• _Required action_: Using the listing below, copy exactly the lines from the one containing "Click the crossed-out" to the one containing "You are a computer-use agent. Viewport: 755px", both lines included, and no others.

• _The data_:
· · ·
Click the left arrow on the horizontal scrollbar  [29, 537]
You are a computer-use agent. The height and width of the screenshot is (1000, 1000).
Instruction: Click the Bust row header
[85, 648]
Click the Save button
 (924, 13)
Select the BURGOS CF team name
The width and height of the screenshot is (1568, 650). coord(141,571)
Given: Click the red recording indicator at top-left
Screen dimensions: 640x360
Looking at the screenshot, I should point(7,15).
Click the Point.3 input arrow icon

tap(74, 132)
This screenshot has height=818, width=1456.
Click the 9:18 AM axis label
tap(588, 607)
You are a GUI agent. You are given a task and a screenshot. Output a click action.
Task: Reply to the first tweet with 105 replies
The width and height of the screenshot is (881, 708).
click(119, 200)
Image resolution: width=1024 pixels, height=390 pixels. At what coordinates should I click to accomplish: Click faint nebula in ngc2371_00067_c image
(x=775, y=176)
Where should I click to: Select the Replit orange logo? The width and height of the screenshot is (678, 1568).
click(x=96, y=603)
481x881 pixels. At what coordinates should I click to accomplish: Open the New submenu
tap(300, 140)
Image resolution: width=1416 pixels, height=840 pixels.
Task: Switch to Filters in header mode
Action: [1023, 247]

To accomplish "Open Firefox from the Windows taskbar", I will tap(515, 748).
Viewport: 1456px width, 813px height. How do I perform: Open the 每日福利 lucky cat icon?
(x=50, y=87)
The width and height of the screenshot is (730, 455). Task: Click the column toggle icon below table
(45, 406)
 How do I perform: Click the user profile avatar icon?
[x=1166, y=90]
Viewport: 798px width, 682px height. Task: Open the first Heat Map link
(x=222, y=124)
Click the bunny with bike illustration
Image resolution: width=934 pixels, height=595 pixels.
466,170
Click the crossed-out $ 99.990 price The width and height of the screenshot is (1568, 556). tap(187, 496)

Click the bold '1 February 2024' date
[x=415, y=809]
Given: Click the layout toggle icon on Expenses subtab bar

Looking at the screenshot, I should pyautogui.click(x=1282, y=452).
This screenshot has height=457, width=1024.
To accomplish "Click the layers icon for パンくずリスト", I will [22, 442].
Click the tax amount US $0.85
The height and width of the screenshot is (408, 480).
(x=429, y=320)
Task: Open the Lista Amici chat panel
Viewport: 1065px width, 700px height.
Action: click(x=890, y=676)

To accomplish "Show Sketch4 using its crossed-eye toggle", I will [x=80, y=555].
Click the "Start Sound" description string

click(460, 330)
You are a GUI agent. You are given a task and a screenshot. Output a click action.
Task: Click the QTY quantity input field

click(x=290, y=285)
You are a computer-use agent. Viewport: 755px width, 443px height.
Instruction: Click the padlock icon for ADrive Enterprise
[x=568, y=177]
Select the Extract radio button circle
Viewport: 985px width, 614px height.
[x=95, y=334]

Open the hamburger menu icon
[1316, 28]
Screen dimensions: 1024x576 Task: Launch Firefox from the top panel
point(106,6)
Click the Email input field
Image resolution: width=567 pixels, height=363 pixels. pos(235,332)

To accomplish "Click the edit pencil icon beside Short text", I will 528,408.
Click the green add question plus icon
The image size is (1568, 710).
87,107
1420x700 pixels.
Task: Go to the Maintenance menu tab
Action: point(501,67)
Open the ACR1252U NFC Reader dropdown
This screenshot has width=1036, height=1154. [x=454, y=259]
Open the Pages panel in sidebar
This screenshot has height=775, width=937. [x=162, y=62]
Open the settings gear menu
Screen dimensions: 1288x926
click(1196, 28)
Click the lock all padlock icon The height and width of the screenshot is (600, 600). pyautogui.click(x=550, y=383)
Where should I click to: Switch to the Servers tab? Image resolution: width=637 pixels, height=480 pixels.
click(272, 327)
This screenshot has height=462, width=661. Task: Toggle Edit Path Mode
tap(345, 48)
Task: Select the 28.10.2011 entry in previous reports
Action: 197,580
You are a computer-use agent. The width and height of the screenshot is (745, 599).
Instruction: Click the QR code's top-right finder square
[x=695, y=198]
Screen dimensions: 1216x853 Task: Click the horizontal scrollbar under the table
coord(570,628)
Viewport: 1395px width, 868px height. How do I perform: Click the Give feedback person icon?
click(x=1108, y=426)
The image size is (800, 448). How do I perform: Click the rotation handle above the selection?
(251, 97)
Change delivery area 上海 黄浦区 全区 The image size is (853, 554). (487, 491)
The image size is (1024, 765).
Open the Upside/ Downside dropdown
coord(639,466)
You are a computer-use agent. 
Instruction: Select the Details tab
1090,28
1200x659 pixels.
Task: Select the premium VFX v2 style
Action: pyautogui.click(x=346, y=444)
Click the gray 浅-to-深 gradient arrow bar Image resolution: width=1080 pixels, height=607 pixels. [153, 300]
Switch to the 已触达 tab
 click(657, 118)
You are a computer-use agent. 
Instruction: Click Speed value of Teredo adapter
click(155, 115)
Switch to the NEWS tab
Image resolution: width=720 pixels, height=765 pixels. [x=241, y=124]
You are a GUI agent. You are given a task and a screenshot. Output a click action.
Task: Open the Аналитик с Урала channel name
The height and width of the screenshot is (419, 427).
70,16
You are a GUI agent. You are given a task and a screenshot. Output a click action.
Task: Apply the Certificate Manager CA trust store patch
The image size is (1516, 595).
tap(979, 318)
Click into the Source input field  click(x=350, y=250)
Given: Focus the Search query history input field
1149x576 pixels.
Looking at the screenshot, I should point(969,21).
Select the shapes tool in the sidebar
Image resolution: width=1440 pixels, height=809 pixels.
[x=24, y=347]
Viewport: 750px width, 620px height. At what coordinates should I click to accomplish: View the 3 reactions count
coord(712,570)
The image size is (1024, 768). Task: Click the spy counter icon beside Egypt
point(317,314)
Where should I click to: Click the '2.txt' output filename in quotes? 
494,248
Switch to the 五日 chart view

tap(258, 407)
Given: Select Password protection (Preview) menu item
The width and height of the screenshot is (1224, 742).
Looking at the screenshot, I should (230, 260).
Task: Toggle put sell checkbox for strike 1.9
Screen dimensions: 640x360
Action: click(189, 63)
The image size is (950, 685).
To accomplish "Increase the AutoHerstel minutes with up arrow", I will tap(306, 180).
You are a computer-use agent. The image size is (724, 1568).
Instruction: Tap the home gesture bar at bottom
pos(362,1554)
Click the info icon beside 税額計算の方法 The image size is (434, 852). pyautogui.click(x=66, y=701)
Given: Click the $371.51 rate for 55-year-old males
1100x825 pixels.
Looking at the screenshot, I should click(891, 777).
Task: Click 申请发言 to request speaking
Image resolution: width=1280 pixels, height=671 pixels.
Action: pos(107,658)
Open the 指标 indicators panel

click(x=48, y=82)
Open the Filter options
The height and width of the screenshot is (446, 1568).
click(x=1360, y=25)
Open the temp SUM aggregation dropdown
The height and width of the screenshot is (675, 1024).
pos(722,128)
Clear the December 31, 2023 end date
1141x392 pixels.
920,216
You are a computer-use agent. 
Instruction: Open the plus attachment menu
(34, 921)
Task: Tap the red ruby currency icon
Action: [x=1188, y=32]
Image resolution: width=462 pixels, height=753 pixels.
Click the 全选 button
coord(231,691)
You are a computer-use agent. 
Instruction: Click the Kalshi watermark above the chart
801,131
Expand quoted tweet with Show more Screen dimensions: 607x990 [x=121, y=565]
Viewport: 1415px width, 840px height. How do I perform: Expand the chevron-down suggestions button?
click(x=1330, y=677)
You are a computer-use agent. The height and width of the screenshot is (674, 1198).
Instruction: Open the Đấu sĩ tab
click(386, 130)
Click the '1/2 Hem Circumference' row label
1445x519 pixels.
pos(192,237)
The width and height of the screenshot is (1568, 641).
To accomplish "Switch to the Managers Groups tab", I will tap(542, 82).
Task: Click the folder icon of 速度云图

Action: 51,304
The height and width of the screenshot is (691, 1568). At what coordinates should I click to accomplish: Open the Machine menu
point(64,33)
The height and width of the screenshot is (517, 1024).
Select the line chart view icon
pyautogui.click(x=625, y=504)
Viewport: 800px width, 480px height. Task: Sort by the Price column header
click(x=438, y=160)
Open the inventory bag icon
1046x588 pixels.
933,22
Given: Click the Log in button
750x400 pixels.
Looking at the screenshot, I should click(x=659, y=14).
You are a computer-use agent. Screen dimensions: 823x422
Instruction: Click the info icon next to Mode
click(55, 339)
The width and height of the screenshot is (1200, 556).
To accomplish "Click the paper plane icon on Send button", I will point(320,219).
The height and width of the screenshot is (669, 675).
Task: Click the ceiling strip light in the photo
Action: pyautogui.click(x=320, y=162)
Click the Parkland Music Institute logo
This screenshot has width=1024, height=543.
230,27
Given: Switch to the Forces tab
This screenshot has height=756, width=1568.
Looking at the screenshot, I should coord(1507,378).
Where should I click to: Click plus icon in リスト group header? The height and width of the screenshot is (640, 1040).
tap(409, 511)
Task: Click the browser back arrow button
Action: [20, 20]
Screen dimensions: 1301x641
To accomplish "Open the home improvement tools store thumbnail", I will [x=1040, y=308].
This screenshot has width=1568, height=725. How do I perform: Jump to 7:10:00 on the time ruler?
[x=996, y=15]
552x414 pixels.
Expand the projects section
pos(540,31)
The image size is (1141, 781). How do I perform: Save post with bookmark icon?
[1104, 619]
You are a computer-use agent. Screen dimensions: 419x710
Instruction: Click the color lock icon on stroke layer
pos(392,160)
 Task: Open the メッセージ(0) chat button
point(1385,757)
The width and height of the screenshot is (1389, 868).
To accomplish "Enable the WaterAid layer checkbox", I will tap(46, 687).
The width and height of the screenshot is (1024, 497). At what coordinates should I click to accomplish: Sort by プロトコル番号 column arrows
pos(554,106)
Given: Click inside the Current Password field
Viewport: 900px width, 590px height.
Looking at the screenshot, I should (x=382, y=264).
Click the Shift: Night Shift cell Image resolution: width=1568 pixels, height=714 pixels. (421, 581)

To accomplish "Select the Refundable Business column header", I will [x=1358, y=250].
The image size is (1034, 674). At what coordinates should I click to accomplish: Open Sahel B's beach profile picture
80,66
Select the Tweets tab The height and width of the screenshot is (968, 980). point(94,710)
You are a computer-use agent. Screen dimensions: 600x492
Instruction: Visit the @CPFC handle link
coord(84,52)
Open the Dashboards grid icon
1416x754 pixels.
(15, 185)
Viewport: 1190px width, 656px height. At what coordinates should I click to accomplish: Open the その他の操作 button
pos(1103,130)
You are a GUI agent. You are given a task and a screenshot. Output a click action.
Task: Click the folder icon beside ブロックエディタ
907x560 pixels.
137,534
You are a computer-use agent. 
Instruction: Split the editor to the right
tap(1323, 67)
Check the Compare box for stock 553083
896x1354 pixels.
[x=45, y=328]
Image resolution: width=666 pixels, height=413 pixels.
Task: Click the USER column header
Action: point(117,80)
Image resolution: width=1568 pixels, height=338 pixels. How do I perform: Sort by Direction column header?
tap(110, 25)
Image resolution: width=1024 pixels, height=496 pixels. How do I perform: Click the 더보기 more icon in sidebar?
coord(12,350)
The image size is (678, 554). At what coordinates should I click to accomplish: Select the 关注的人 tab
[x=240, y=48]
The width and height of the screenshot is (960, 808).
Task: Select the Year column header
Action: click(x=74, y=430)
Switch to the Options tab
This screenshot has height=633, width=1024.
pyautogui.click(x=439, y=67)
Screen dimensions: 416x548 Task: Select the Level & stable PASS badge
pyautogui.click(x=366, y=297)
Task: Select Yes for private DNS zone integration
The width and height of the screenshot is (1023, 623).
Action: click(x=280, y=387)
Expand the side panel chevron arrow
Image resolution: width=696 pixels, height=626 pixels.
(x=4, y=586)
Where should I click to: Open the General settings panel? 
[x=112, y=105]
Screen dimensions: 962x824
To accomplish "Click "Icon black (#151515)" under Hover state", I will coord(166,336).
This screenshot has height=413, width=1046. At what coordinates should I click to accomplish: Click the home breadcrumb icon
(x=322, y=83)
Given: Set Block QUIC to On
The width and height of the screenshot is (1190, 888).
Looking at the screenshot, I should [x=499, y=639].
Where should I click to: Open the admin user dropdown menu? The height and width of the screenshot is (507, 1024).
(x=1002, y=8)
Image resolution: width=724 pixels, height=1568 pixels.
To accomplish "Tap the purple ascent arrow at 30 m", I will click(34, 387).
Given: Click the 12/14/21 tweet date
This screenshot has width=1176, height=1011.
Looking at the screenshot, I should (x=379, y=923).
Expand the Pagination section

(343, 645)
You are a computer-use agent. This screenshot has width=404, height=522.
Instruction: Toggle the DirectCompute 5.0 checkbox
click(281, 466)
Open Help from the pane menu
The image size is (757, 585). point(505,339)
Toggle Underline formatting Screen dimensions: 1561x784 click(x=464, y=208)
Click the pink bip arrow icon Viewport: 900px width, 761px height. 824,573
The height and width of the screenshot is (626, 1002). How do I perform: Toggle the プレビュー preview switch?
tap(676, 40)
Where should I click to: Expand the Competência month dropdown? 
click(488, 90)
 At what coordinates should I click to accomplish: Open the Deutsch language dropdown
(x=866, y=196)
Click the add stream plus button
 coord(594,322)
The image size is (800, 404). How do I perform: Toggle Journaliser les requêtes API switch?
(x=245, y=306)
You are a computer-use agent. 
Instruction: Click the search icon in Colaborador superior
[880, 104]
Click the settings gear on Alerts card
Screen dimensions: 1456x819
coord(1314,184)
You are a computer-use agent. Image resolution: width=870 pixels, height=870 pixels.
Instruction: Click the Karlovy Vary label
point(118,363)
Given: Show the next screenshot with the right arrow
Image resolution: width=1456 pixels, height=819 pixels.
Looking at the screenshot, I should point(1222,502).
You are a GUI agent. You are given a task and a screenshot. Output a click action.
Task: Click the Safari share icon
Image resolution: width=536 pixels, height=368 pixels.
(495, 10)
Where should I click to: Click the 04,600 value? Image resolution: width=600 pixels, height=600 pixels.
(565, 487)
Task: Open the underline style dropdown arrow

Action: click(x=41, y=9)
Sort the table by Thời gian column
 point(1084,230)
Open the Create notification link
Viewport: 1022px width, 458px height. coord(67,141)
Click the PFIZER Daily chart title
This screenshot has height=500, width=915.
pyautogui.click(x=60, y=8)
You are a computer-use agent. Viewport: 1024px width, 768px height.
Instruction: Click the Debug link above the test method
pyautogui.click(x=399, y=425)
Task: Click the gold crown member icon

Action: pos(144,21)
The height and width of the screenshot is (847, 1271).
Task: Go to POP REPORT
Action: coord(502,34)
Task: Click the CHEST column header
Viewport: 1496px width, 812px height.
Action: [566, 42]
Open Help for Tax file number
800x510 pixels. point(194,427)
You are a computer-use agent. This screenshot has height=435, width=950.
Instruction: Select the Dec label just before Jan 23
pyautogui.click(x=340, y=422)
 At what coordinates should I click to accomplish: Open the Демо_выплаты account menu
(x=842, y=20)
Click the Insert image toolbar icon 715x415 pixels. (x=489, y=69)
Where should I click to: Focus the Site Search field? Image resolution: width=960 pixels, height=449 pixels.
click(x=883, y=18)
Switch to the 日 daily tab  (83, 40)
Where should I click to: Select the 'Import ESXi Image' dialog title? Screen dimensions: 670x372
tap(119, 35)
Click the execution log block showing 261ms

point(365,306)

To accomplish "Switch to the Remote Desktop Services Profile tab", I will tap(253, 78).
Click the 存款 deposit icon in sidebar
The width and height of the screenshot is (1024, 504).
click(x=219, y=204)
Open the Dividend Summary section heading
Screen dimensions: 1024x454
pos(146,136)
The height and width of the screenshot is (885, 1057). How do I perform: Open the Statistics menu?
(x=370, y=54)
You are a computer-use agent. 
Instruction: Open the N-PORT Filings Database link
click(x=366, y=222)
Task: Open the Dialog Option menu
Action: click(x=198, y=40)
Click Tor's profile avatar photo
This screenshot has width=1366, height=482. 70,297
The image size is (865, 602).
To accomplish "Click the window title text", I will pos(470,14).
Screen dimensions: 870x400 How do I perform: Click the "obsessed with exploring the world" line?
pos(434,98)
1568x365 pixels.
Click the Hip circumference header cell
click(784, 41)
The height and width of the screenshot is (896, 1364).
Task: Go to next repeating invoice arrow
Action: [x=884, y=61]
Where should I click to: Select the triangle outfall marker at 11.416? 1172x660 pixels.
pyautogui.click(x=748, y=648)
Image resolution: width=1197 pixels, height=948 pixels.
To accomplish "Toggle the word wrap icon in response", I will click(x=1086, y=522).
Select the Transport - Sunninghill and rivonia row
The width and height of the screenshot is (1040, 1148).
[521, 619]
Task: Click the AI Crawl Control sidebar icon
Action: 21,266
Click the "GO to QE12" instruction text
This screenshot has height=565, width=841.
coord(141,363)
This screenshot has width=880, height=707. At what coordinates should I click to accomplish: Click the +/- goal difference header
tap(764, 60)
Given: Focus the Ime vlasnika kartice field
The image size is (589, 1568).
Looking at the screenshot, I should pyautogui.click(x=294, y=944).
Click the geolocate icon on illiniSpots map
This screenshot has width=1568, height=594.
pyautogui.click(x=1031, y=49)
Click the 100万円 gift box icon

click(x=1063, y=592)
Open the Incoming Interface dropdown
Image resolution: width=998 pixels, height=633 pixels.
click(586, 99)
· · ·
• _Exercise output_:
Click the crossed-out $ 99.990 price The width and height of the screenshot is (1568, 556). tap(187, 496)

Click the bold '1 February 2024' date
[x=415, y=809]
Given: Click the layout toggle icon on Expenses subtab bar

Looking at the screenshot, I should pyautogui.click(x=1282, y=452).
This screenshot has height=457, width=1024.
To accomplish "Click the layers icon for パンくずリスト", I will [22, 442].
Click the tax amount US $0.85
The height and width of the screenshot is (408, 480).
(x=429, y=320)
Task: Open the Lista Amici chat panel
Viewport: 1065px width, 700px height.
Action: click(x=890, y=676)

To accomplish "Show Sketch4 using its crossed-eye toggle", I will [x=80, y=555].
Click the "Start Sound" description string

click(460, 330)
You are a GUI agent. You are given a task and a screenshot. Output a click action.
Task: Click the QTY quantity input field

click(x=290, y=285)
You are a computer-use agent. Viewport: 755px width, 443px height.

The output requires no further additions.